I’m hoping for a kind of cross between Rats by Robert Sullivan and How To Talk Dirty And Influence People, Lenny Bruce’s memoir. I hesitate to talk about whatever book I’m gonna write as a memoir, I think of it as more of a long-form fanzine, but I want to make a cohesive document come out of this project besides just the reviews. There are insights that I began to touch on in writing some of these reviews that could stand to be elaborated upon, and I’m gonna take the book as an opportunity to stretch some of that out and have room for some of the stuff that I always wanted to talk about but maybe held myself back for the sake of brevity.
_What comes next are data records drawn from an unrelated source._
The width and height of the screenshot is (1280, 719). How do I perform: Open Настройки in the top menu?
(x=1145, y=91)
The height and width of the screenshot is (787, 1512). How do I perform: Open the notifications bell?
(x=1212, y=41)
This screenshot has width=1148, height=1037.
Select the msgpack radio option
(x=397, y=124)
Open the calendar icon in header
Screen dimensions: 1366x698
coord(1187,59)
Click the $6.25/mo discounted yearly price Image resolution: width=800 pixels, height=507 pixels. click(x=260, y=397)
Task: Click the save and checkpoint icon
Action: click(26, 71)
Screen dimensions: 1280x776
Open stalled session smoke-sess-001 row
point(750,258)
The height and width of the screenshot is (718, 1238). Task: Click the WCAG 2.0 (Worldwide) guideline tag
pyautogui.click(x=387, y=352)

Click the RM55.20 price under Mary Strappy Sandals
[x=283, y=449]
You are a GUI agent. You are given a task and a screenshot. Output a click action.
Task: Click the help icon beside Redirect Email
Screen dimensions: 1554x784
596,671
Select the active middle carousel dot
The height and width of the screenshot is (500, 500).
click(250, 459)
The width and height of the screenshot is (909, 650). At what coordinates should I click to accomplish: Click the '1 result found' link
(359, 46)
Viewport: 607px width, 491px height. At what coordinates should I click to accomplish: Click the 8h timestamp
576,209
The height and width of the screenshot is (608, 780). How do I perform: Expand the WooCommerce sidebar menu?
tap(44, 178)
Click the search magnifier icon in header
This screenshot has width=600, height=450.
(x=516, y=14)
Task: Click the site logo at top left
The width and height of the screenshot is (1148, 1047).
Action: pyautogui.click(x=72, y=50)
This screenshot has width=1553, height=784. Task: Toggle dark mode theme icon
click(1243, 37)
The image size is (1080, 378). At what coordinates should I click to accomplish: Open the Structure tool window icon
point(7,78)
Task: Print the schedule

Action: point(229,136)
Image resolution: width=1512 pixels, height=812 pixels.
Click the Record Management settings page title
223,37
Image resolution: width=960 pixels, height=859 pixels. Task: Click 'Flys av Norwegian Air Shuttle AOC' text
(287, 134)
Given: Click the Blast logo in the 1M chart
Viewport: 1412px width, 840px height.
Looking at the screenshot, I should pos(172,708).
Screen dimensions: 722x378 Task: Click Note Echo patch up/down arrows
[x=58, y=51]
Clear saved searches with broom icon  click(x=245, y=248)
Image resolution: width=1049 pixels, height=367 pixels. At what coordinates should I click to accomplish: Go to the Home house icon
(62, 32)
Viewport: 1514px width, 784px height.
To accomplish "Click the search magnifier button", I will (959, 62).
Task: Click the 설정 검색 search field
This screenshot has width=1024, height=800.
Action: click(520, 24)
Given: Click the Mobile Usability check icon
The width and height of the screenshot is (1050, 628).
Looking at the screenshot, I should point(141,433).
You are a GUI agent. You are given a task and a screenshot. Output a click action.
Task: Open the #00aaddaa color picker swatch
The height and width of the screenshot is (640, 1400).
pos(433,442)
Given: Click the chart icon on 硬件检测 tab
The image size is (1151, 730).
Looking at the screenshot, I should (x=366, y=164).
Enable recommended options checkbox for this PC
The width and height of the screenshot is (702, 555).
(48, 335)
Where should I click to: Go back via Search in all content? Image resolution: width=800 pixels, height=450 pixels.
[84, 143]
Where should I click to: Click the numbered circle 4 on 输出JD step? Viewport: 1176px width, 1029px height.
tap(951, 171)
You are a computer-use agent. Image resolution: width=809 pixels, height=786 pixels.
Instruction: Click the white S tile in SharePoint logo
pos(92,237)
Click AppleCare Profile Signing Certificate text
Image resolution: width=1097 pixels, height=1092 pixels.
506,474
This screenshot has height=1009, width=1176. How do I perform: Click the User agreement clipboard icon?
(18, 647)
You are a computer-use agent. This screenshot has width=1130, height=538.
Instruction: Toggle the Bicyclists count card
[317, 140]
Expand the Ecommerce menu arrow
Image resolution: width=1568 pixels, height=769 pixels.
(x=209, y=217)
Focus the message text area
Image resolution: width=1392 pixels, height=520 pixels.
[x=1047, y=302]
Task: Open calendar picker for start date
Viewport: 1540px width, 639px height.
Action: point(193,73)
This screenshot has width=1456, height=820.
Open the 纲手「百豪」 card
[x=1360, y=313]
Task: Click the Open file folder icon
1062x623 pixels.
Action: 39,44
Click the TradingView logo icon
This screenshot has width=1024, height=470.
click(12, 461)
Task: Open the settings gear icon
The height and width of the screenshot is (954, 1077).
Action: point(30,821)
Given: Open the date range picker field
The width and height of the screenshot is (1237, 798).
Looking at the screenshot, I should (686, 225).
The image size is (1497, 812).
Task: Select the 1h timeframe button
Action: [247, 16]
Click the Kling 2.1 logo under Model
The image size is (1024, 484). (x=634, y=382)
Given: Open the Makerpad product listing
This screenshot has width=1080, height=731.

And the fanzine’s are available.... 

For $3 well concealed cash to Slice Harvester / 442-D Lorimer St #230 / Brooklyn NY 11206. I have five issues out now and at least two more forthcoming, so if you don’t specify I’ll just send the most recent one. You can also buy them on sliceharvester.com, the website.

Where you can look at the blog if you’re so inclined. 

If you’re a poser and you use the internet.